Reporting of all findings was conducted according to the Strengthening the Reporting of Observational studies in Epidemiology (STROBE) guidelines (11).

Patient consents and registration

All included patients gave their verbal and written informed consent according to the Helsinki Declaration. The study was approved by both the Capital Region of Denmark Ethical Committee (H22010122) as a part of a larger genetics study and by the Danish data protection agency (GLO-2010-10).

Data availability statement

The Danish Cluster Genetics Study contains sensitive information and cannot be shared in full form according to Danish data protection law. Deidentified data that underlie the results of this article can be shared on request.

Results

In total, 766 patients were invited to the study, of which 568 participated in the interview. Eight were unable to answer the full interview and 20 patients were not classifiable regarding phenotype, as they were included within one year after debut of their disease and were not in remission. A total of 540 patients were included in the final analysis, of these 358 (66.3%) were episodic and 182 (33.7%) were chronic patients (Figure 1). In total, 23 patients included before 2018 were classified as episodic according to the ICHD-3b-criteria but would have been chronic according to the present ICHD-3 criteria. All 23 patients would have had a formal change of phenotype due to criteria regarding remission-duration, while no patients would have had a formal change of phenotype due to the changes in criteria for autonomic symptoms. None of the 23 patients reported a transition of phenotype and were thus categorized into the pECH subgroup.

Figure 1.

Flowchart of recruitment and inclusion of patients.

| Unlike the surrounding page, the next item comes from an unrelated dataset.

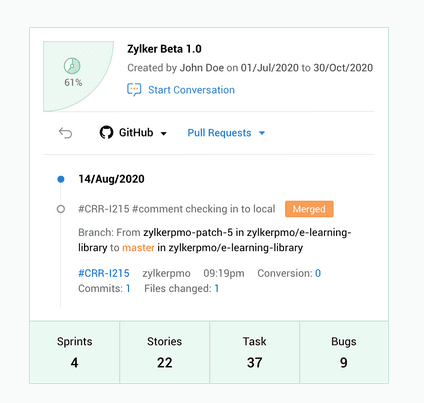Click the 61% progress clock icon

pos(72,66)
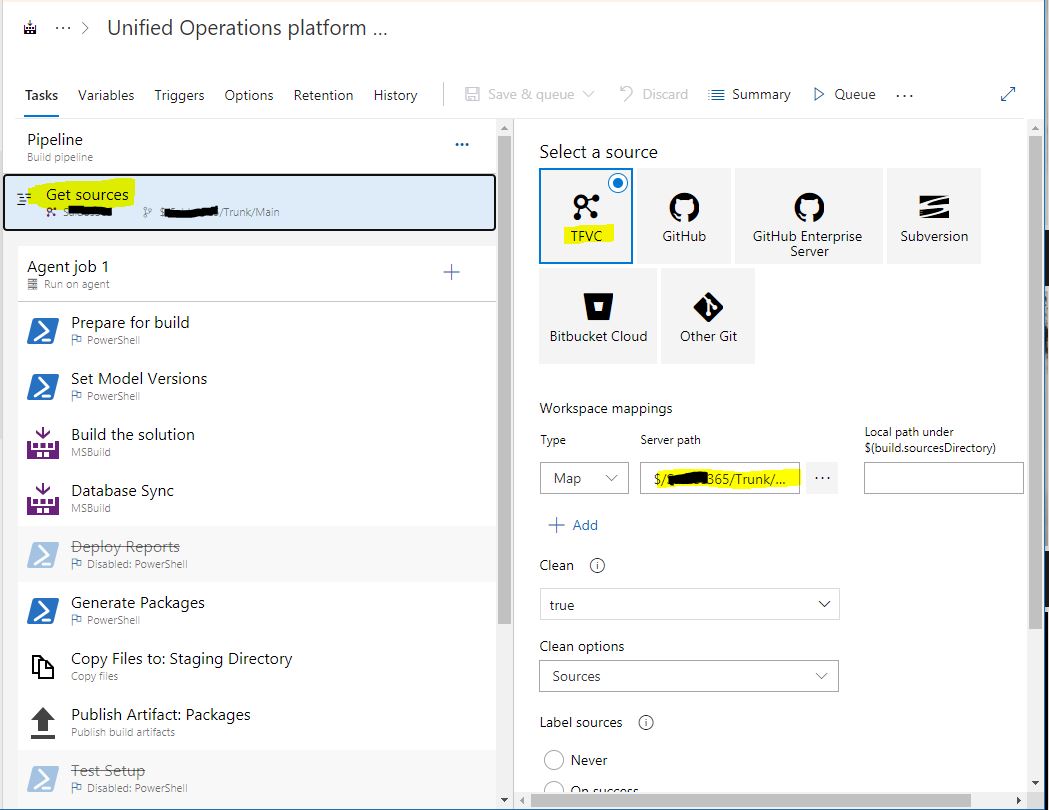The image size is (1049, 810).
Task: Click the left task list vertical scrollbar
Action: click(x=504, y=380)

According to reported transition during course of disease, patients were categorized in four subgroups: Primary episodic (pECH), secondary chronic (sCCH), primary chronic (pCCH) and secondary episodic (sECH) (Table 1).

Table 1.

Clinical patient characteristics.

	pECH	sCCH	p	pCCH	sECH	p
N	324	78		104	34
Clinical characteristics
Age, mean (SD)	45.9 (12.9)	49.3 (13.8)		47.0 (14.1)	50.7 (12.3)
Male-female ratio	2.6:1	1.8:1	0.157	1:1	1.6:1	0.317
Age at CH onset, mean (SD)	29.5 (12.8)	29.9 (13.5)	0.803	51.9 (34.9)	61.8 (33.3)	0.570
Age at CH diagnosis, mean (SD)	35.6 (11.7)	38.1 (14.2)	0.157	40.5 (13.6)	38.4 (12.4)	0.509
Age at phenotype transition, mean (SD)	–	42.6 (13.5)		–	44.4 (13.1)	–
Time from onset to diagnosis (years), median (IQR)	3.0 (8.0)	3,0 (10.0)	0.925	2.0 (5.0)	4.0 (10.0)	0.225
Time from onset to transition (years), median (IQR)	–	9.0 (16.0)		–	10.0 (17.0)
Level of education, % (n)			0.316			0.320
Missing	4.6 (15)	6.4 (5)		3.9 (4)	2.9 (1)
Low^a	8.6 (28)	14.1 (11)		17.3 (18)	5.9 (2)
Medium^b	41.1 (133)	38.5 (30)		31.7 (33)	38.2 (13)
High^c	45.7 (148)	41.0 (32)		47.1 (49)	52.9 (18)
Familial predisposition to CH, % (n)			0.279			0.351
Yes	20.1 (65)	25.6 (20)		22.1 (23)	14.7 (5)
No	79.9 (259)	74.4 (58)		77.9 (81)	85.3 (29)
Shifting side of attacks, % (n)			0.0065			0.789
Yes	19.1 (62)	33.3 (26)		28.9 (30)	26.5 (9)
No	80.9 (262)	66.7 (52)		71.2 (74)	73.5 (25)
Comorbid headache
Tension-type headache, % (n)			0.797			0.177
Yes	17.9 (58)	16.7 (13)		26.0 (27)	14.7 (5)
No	82.1 (266)	83.3 (65)		74.0 (77)	85.3 (29)
Migraine +/− aura, % (n)			0.397			0.440
Yes	15.4 (50)	19.2 (15)		18.3 (19)	11.8 (4)
No	84.6 (274)	80.8 (63)		81.7 (85)	88.2 (30)
Other TACs, % (n)			1			1
Yes	99.4 (322)	–		2.9 (3)	2.9 (1)
No	0.6 (2)	100 (78)		97.1 (101)	97.1 (33)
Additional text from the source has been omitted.